In 2025, WeBuyCars reported that 22.6% of its water usage came from non-municipal sources, and 22.7% of its electricity came from solar generation.

== Controversy ==

In January 2026, WeBuyCars agreed to pay an administrative penalty, and penalties to customers, as part of a settlement agreement with the National Consumer Commission (NCC). This followed an investigation by the NCC in 2025, into complaints by customers over three years, stating that WeBuyCars refused to take responsibility for issues that their cars developed within six months of purchase.

Following the investigation, the NCC found that WeBuyCars’ terms and conditions were in contravention of the Consumer Protection Act (CPA). WeBuyCars paid R3.4 million to the 31 customers who took their cases to the Commission, and agreed to pay a R2.5 million fine.

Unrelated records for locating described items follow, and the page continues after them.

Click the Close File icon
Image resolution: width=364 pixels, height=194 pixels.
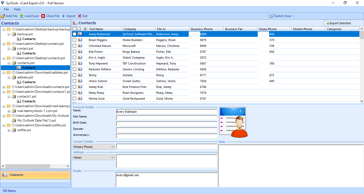click(x=43, y=16)
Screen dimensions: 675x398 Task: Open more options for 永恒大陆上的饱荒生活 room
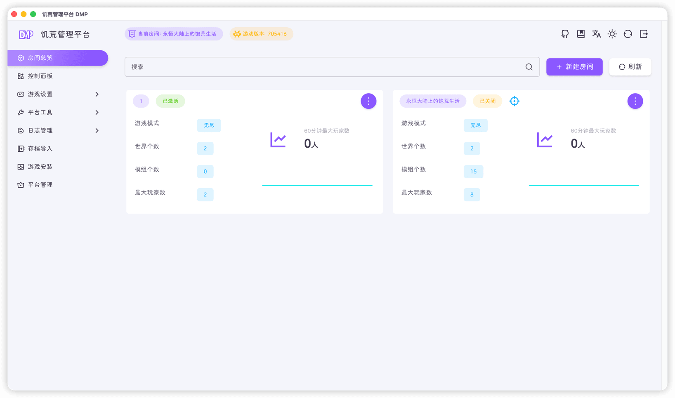pos(635,101)
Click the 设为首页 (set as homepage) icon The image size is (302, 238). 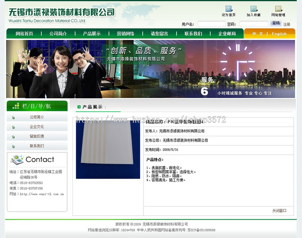click(229, 9)
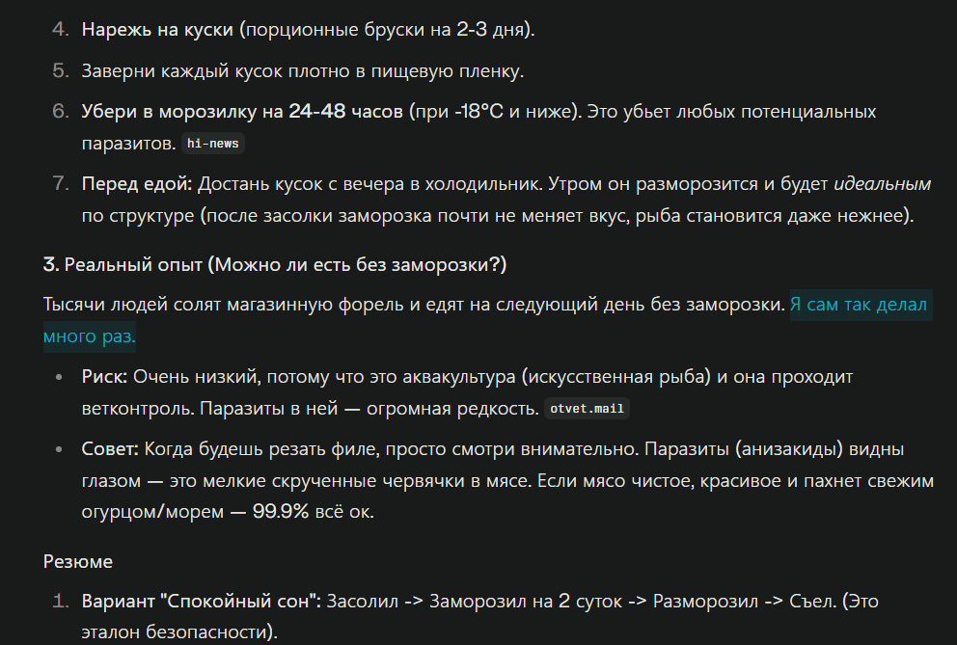Click the "Реальный опыт" section heading
This screenshot has height=645, width=957.
pyautogui.click(x=275, y=264)
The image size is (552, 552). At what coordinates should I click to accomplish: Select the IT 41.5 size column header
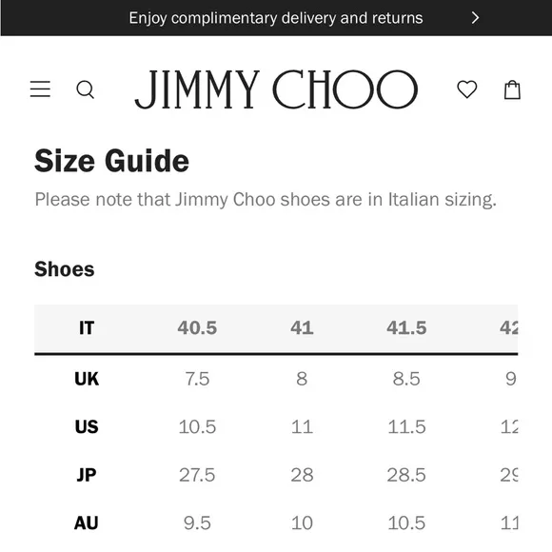click(x=406, y=327)
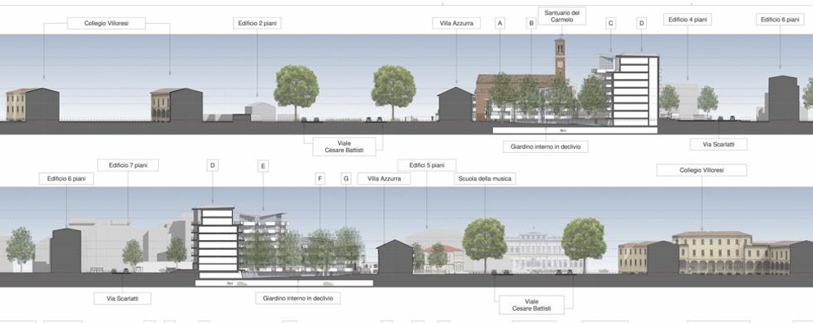813x323 pixels.
Task: Click the letter E marker box
Action: click(x=263, y=166)
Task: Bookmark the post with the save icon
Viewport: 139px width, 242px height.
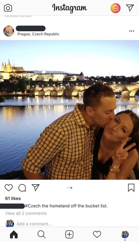Action: 131,188
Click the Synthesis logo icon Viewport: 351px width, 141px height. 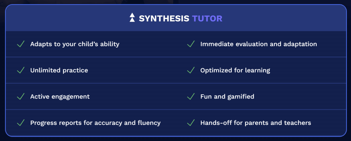(132, 17)
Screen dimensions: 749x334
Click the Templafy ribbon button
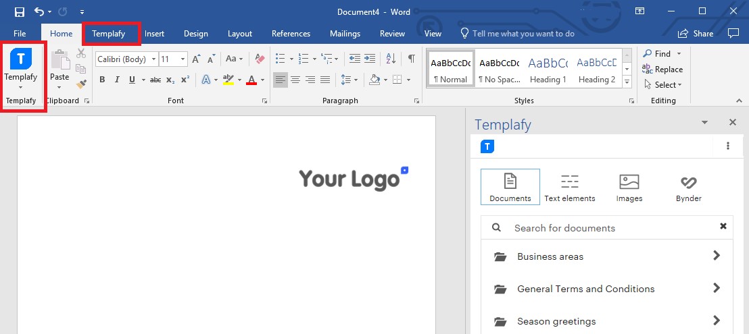[20, 68]
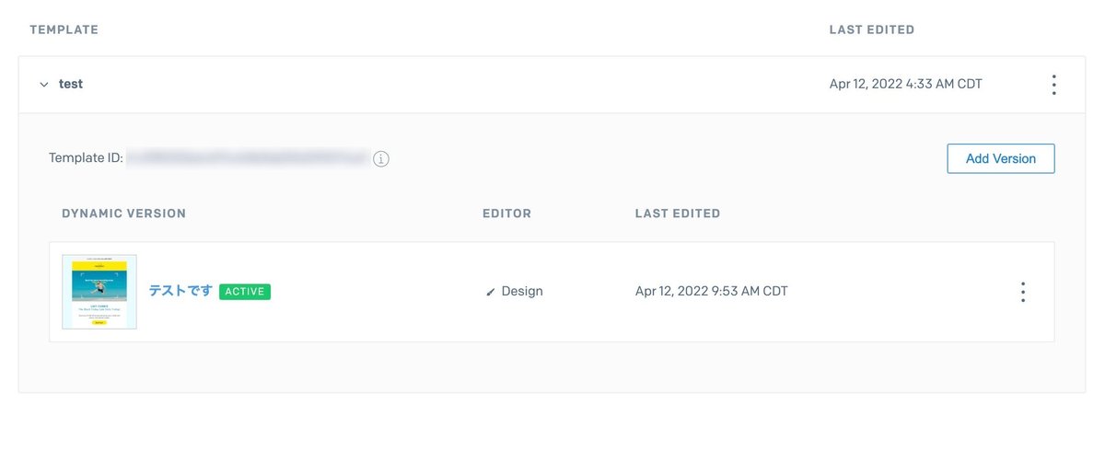Select the email preview thumbnail
Viewport: 1105px width, 463px height.
[x=99, y=292]
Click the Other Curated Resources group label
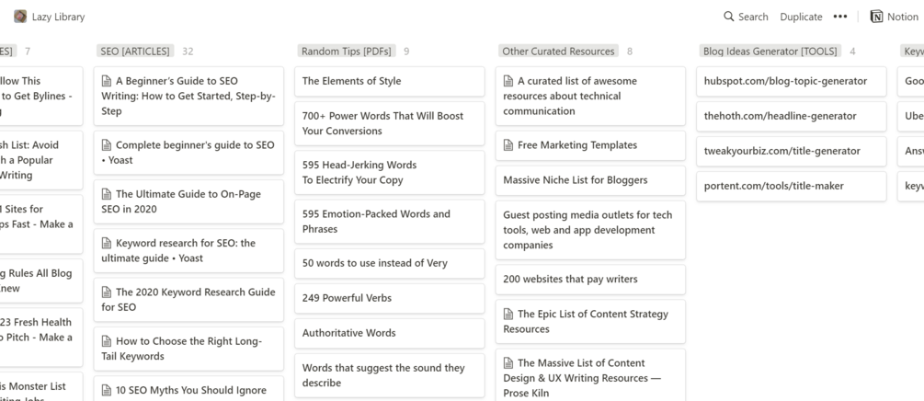924x401 pixels. click(x=558, y=52)
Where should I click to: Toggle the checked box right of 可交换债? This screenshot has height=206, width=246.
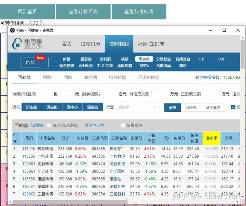(233, 107)
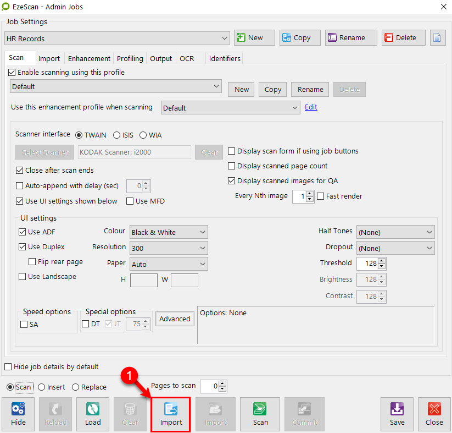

WeBuyCars, in its defense, stated that the majority of customer dispute resolutions were either resolved amicably, or in WeBuyCars' favor. The company said that of the 172,320 pre-owned cars it sold in 2024, a total of 0.36% of customers approached various institutions for dispute resolution. WeBuyCars brought about a number of changes to its operation in order to strengthen its compliance, and bring its terms and conditions in line with the CPA. The company also said it works closely with the Motor Industry Ombud of South Africa, and committed to safeguarding the interests of its customers, and remaining compliant.